Fresh Yogurt was my first true foray into fermented foods; although I’d baked yeast breads for years before I started making yogurt, using instant dried yeast didn’t feel much different from using baking soda. Yogurt felt different. It’s just one ingredient: milk. And you do one thing to it: heat it. Then you stir in a little finished yogurt and ignore it—for hours. Yogurt makes yogurt. I couldn’t believe something that tastes so good and that I eat so often makes itself.
Yogurt got me hooked on homemade dairy, and the more I learn, the more there is to learn. It’s like learning math, or music, or knitting, or painting: You can successfully make something simple with little effort, and then you can spend the rest of your life making increasingly complex and delicious forms of that simple thing.

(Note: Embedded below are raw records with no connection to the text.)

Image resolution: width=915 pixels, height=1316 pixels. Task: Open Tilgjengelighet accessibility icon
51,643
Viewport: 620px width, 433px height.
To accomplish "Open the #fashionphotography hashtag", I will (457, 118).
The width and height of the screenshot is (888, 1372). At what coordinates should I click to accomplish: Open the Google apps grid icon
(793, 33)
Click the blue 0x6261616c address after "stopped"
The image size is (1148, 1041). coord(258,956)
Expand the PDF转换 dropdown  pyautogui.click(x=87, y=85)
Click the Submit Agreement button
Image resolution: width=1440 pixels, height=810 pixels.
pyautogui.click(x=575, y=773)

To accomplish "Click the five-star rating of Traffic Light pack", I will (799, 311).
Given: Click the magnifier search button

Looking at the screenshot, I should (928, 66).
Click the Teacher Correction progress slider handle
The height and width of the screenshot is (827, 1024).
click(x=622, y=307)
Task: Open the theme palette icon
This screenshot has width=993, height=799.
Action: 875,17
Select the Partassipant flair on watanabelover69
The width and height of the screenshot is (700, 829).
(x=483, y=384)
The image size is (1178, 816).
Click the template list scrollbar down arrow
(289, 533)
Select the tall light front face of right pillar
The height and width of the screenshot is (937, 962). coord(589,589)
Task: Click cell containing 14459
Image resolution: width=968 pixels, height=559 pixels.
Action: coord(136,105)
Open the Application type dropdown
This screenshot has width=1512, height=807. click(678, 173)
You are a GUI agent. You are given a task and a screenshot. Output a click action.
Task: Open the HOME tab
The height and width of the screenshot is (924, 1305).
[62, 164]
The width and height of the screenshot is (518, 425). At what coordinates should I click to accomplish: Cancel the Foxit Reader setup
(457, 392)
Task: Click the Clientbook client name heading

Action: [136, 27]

Like most fermentations, the mere simplicity of the ingredients and process underlying dairy ferments makes them daunting: one small change can create a different flavor, texture, or product. The waiting periods involved also tend to deter first-time cheesemakers. By starting with the simplest dairy products, like yogurt, buttermilk, and basic fresh cheeses, you’ll become comfortable with the concepts and terminology of cheesemaking and ready to explore the wider world of homemade cheese. Some ingredients and tools, as well as basic techniques, can ensure you embark successfully on your fermented dairy adventures.
Tips & Tricks
The posts on this site include tips and tricks for the dairy ferments in the given recipes. But keep in mind these points every time you plan to ferment cheeses and other dairy products:
- Start right. The general tips for fermentations still apply: Keep it fresh and clean, and give it time. For dairy products and cheeses, that means buying fresh milk, ensuring all of your tools and equipment are clean and sterile, and planning for and being patient with the holding and aging times. Heat sterilization may be new to you but is easy: simply immerse your cheesemaking tools for 5 minutes in water that’s at a rolling boil. Plastics can be sterilized in a gallon of water mixed with 2 tablespoons of bleach and then thoroughly rinsed.
- Read and reread the recipe. Even though the techniques and the ingredients and tools used in cheesemaking are straightforward, you may initially be unfamiliar with some of them. Read the entire recipe long before you plan to make it to be sure you don’t need to make any special purchases or adaptions, read it entirely again before you start the process, and refer to it often while you work.
- Go slow. When you ferment dairy, you’re encouraging good bacteria to grow in the milk. This takes time—including during the first step of heating milk. Set your stovetop on low heat so that the temperature rises slowly. It should take at least 20 minutes to heat the milk. Then take your time as you work through the process. You’ll be rewarded from your first bite.